The drug is the first of its kind to address the underlying cause of Cystic Fibrosis.

An East Texas mother spoke about what this means for her son who suffers from the disease.

For Heather Bell, this new drug means the possibility of watching her little boy, Evan, grow up to be a man one day.

"We are holding out a ton of hope based on these results that Evan will be able to  a life a long life, a full life without CF," Bell said. 

Evan was diagnosed with Cystic Fibrosis when he was 18-months-old. It's a chronic disease that affects the lungs and digestive system because a defective gene and its protein product cause the body to produce unusually thick, sticky mucus.

Dacia Edmonson with the Cystic Fibrosis Foundation says, "In the East Texas area, we're looking at about 20 to 25 families that are affected by CF."

Kayldeco will help patients with the G-551D mutation--which is only found in four percent of the CF population.

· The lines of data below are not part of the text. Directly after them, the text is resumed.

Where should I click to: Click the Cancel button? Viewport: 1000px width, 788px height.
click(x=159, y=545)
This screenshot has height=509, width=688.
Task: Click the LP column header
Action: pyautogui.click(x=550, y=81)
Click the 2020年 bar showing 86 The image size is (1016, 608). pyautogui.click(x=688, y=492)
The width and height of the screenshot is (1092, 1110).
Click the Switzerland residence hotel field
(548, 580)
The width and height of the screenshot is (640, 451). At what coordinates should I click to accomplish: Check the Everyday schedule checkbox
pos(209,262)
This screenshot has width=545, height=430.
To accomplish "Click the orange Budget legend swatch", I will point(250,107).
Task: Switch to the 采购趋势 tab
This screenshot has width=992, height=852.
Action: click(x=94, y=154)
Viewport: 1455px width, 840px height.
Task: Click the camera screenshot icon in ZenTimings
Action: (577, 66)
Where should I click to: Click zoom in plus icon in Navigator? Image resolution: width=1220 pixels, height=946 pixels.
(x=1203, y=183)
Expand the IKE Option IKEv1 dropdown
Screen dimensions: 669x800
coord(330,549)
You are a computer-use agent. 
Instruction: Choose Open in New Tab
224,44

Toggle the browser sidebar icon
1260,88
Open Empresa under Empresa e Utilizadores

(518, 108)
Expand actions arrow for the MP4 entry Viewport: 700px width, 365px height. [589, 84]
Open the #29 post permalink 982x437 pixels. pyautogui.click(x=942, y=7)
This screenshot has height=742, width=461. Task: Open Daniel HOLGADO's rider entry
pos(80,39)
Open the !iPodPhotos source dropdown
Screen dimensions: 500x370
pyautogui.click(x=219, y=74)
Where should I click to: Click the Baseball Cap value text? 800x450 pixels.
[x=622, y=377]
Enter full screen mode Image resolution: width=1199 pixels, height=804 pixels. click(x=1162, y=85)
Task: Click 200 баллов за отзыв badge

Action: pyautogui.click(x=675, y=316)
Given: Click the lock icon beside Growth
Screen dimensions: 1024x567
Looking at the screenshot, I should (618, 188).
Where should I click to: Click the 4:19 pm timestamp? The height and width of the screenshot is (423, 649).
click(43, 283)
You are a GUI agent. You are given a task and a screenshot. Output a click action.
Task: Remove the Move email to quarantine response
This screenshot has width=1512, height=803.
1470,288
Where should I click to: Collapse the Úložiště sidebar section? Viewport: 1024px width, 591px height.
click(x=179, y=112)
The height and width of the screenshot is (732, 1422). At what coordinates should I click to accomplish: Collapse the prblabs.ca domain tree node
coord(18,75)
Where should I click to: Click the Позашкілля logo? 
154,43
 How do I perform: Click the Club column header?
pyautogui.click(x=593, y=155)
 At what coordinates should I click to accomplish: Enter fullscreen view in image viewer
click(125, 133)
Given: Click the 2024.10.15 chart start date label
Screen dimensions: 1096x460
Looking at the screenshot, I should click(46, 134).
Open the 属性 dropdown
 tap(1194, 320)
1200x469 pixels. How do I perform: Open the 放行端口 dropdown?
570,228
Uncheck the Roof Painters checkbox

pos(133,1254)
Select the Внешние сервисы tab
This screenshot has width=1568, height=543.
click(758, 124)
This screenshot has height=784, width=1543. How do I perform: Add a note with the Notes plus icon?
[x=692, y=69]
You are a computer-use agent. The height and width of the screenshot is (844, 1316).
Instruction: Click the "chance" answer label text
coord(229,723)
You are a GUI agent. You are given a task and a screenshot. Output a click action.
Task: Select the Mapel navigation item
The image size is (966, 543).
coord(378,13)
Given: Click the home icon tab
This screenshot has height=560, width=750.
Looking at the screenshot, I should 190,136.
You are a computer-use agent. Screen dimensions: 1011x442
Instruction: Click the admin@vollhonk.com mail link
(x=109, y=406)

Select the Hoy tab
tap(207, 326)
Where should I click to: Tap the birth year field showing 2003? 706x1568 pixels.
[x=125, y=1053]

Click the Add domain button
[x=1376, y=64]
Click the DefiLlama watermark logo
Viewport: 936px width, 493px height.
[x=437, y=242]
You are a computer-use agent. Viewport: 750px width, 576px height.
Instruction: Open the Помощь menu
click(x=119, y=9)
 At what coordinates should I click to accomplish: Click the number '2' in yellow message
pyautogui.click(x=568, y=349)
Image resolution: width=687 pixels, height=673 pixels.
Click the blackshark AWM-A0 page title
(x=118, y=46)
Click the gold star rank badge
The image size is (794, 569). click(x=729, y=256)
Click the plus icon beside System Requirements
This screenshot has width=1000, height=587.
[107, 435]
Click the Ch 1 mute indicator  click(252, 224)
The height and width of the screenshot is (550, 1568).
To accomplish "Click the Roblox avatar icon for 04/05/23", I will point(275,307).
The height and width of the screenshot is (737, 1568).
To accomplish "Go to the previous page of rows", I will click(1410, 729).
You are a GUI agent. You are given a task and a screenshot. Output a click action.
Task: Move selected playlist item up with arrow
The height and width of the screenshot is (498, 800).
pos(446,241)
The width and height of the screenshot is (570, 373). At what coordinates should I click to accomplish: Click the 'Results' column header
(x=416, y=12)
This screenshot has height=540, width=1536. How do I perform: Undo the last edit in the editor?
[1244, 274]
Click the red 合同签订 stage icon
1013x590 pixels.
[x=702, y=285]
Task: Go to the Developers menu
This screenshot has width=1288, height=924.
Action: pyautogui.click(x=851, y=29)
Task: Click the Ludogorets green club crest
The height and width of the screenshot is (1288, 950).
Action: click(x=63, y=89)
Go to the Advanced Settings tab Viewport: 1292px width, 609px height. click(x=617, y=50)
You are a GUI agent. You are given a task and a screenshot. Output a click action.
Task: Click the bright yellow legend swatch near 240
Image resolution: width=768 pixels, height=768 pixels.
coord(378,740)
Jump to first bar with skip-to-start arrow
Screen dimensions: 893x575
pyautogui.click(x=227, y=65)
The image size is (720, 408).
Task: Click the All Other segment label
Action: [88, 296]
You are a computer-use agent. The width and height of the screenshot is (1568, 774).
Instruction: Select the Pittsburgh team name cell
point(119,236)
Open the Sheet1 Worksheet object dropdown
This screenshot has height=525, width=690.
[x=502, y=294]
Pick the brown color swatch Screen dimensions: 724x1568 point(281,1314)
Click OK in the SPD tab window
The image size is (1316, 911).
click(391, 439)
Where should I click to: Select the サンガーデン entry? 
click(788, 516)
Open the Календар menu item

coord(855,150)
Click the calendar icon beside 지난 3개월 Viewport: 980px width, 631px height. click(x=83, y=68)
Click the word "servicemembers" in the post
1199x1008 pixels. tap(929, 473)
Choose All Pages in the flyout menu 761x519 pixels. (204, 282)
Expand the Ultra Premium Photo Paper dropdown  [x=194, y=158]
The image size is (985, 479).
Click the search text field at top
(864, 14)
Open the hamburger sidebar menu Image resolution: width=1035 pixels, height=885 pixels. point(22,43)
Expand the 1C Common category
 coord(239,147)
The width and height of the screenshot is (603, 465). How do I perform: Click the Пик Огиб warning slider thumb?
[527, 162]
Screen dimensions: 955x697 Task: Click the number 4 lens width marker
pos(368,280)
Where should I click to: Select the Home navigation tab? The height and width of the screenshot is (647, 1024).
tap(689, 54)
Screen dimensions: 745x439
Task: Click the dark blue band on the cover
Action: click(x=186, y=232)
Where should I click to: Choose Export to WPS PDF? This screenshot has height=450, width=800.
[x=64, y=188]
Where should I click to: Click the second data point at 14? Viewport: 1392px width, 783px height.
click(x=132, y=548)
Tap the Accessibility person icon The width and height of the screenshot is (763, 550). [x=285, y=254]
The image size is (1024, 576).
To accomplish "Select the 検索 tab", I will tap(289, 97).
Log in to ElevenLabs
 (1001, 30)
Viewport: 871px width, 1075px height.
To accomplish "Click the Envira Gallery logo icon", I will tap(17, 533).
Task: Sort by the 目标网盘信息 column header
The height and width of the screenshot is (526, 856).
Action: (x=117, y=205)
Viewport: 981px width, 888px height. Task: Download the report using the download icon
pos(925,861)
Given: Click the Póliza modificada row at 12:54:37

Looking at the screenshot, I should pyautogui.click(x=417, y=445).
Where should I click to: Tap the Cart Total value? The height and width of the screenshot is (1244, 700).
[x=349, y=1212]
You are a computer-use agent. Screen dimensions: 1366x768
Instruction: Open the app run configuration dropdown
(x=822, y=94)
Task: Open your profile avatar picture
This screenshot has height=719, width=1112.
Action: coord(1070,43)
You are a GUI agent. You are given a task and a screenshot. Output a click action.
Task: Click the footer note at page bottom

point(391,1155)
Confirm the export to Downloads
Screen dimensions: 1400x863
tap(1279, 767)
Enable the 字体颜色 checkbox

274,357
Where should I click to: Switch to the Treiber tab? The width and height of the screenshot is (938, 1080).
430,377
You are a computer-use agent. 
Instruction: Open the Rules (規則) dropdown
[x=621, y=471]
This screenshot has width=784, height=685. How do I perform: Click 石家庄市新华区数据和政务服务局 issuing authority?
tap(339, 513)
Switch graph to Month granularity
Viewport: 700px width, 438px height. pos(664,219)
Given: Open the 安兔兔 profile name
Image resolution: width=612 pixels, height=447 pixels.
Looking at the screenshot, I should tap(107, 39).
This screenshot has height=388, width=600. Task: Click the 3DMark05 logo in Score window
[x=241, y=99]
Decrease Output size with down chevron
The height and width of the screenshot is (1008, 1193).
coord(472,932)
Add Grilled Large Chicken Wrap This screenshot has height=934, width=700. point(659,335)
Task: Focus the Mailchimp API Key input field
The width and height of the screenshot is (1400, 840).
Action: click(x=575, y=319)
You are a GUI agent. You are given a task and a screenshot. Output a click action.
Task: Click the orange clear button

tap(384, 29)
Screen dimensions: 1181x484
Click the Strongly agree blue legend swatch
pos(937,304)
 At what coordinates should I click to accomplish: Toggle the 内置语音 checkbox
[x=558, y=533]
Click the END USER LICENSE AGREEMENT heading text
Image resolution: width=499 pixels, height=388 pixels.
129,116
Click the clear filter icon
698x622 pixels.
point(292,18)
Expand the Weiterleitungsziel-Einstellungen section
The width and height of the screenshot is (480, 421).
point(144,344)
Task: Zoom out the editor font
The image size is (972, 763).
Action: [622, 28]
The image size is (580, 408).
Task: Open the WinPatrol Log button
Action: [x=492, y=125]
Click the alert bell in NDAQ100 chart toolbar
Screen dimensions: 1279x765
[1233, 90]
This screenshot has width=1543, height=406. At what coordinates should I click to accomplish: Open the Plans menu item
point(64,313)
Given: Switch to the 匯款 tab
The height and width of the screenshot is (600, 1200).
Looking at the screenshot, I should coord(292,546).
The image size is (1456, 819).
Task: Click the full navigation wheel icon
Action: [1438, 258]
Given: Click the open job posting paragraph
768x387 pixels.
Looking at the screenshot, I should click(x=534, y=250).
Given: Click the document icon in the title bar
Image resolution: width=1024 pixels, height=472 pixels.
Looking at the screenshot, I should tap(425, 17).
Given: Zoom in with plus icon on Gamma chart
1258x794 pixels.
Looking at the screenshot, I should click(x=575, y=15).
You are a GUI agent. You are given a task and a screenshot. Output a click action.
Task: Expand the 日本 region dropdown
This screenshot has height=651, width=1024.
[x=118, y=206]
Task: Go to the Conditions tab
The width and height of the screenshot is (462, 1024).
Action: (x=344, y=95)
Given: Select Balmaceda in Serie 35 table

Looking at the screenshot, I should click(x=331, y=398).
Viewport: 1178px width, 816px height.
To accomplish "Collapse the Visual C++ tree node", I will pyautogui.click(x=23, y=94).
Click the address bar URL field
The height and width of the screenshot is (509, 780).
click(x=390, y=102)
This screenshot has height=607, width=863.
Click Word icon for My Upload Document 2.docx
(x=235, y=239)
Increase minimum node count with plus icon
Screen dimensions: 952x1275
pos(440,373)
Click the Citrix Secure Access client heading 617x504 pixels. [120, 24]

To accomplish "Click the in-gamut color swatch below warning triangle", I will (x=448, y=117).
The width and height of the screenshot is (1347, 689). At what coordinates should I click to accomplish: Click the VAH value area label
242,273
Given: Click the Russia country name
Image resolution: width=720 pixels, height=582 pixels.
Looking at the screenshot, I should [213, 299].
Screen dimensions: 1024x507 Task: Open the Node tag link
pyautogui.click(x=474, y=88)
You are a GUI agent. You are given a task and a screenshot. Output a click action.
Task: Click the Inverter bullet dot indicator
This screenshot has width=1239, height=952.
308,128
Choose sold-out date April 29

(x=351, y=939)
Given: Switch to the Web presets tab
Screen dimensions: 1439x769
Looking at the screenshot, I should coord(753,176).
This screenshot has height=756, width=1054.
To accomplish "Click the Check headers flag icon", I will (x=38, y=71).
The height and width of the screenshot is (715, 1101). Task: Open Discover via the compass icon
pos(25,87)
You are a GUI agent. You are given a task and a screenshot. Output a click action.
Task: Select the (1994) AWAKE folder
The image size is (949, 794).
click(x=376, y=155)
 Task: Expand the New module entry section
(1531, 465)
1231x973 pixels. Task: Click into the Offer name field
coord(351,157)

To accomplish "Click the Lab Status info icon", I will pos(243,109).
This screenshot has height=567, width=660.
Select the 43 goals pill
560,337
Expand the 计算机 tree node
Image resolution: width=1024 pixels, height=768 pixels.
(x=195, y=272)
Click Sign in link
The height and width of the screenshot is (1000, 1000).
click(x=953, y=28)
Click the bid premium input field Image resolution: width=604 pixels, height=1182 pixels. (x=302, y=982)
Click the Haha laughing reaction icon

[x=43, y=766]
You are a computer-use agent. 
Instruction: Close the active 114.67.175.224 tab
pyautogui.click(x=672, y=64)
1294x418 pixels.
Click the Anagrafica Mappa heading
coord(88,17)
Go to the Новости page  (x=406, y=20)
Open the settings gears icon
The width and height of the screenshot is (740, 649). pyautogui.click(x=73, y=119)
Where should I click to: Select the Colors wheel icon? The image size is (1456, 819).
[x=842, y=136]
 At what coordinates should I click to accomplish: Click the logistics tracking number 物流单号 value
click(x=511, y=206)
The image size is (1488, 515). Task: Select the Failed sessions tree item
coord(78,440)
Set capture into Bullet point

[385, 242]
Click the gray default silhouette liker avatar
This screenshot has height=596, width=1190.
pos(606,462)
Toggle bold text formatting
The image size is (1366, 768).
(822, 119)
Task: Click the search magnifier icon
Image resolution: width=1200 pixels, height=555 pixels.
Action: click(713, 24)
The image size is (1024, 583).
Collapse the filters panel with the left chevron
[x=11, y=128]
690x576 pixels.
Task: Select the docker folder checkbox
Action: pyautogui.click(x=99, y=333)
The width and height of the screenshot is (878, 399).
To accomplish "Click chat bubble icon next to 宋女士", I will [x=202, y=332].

Even though Evan suffers from a different mutation-- Delta F508. It's found in nearly 90 percent of the CF population.

This approval sets the stage for the next drug which is for his genetic mutation," Bell says.

Edmonson said, "This drug, in combination with others that are already in the pipeline through the foundation, will then address the majority of the CF patients-- both the potentiators and the correctors of the gene involved."

Meaning Evan could one day have a long life, without Cystic Fibrosis.

Vertex Pharmaceuticals will begin shipping Kalydeco to pharmacies in the U.S this week.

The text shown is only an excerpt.